Mastodawn

Administrative account Nov 18, 2022

As more academics reach Fedi, please PLEASE consider not doing research on users here without explicit opt-in consent

This isn't a zoo

It's not just condescending for you to treat us that way, it's also against a lot of instances' terms of use

See "Use of Scholar Social for research" at the following link for an example:

https://scholar.social/privacy-policy

Scholar Social

Microblogging for researchers, grad students, librarians, archivists, undergrads, high schoolers, educators, research assistants, profs—anyone involved in learning who engages with others respectfully

Mastodon hosted on scholar.social

Show thread

Dr. Tim Schatto-Eckrodt Nov 18, 2022

@socrates Thank you for sharing! I’m not quite sure if I agree with that policy. I feel like a post that is set to be publicly accessible constitutes public communication.

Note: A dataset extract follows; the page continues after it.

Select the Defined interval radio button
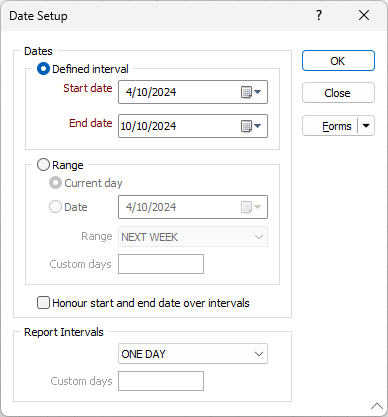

I would agree that publishing more than just anonymized aggregate data or IDs (like Twitters TOS suggest) is out of the question but analyzing public communication can’t require a specific opt-in from every user. That does not seem feasible to me.

Show thread

Josh Braun Nov 18, 2022

@Kudusch @socrates I feel like Kususch's stance on this is probably more nuanced than is coming across in this thread, but FWIW the Association of Internet Researchers argues, as a scholarly community, that context matters when deciding what should count as "public" for the purpose of research. I recommend reading this post by Hugh Rundle for an idea of how long-time Mastodon users have viewed their contributions and privacy in context. https://www.hughrundle.net/home-invasion/

[Edited for clarity]

Home invasion - Mastodon's Eternal September begins

The fediverse is dealing with a huge wave of Twitter people bringing toxic ideas with them.

Show thread

Administrative account Nov 18, 2022

@josh @Kudusch Okay the context here is that we told you explicitly not to do it and now you're aware of that expectation

Many of our users came here to *avoid* being included in Cambridge Analytica type situations and we're telling you: No

That's the context

If a person talking in a public place like a coffee shop told you "stop writing down everything I'm saying," what would the right thing to do be?

Show thread

Dr. Tim Schatto-Eckrodt Nov 18, 2022

@socrates @josh I definitely get what you are saying. An explicit opt-out like for the users of scholar.social must be considered. That's basic research ethics.

My background is in disinformation studies, where there are usually very little good-faith actors. Users actively using the fediverse to spread (potentially harmful) misinformation are tough to identify before somehow accessing public communication at large.

Show thread

Dr. Tim Schatto-Eckrodt Nov 18, 2022

@socrates @josh

Maybe implementing something like an opt-in for (non-commercial) research on an account-basis that can be access through the API could be a solution on the long-run.

Show thread

Administrative account

@Kudusch @josh Now that would be very interesting

Show thread

Dr. Tim Schatto-Eckrodt Nov 18, 2022

@socrates @josh That would still leave the issue of bad-faith actors unsolved, but actually building research consent into the protocol itself might be a good start!

Because, if I'd access the API from an instance where research is even explicit allowed, I still might get content from users of instances, where it is not. Being able to just filter out user's content that opted-out would be very helpful.

Show thread

Mark Dang-Anh Nov 19, 2022

@Kudusch @socrates @josh we had a similar discussion https://scholar.social/@mdanganh/109304920124242505 i.a. @javier suggested: "do not scrap" meta tag as default, plus an opt-in option for active consent in the preferences for sharing account contents for research purposes (open science, non-commercial). That info would have to be available via API.
Tools like {rtoot} should be designed to only scrape accounts that have actively consented (still, *informed* consent is an issue)

Mark Dang-Anh (@[email protected])

I guess that many fellow linguists and social media researchers who, like me, are new here, are already itching to compile corpora from Mastodon data. I have to admit, so do I. But all I can find on #scraping in toots, server rules and blogs is: "Don't! Scrape! Mastodon!" May this be the right time to rethink ingrained research habits, reconsider ethical standards and adapt to a new community and a different social media culture? Any thoughts? #researchethics @linguistics #corpuslinguistics

Scholar Social

Show thread

Josh Braun Nov 19, 2022

@mdanganh @Kudusch @socrates @javier Could you set up a bot/relay tied to the crawler that would notify a user via a DM that their instance or account had been scraped, give a link to a study description, and provide info for opting out post-hoc, even if their initial profile metadata had indicated opt-in? And provide the researchers' contact info, obviously.

Show thread

Dr. Tim Schatto-Eckrodt Nov 19, 2022

@socrates @mdanganh @josh @javier That’s a fantastic idea!

Show thread

Josh Braun Nov 19, 2022

@Kudusch @socrates @mdanganh @javier Unless it becomes spam. No one would want to get 40 of these a month.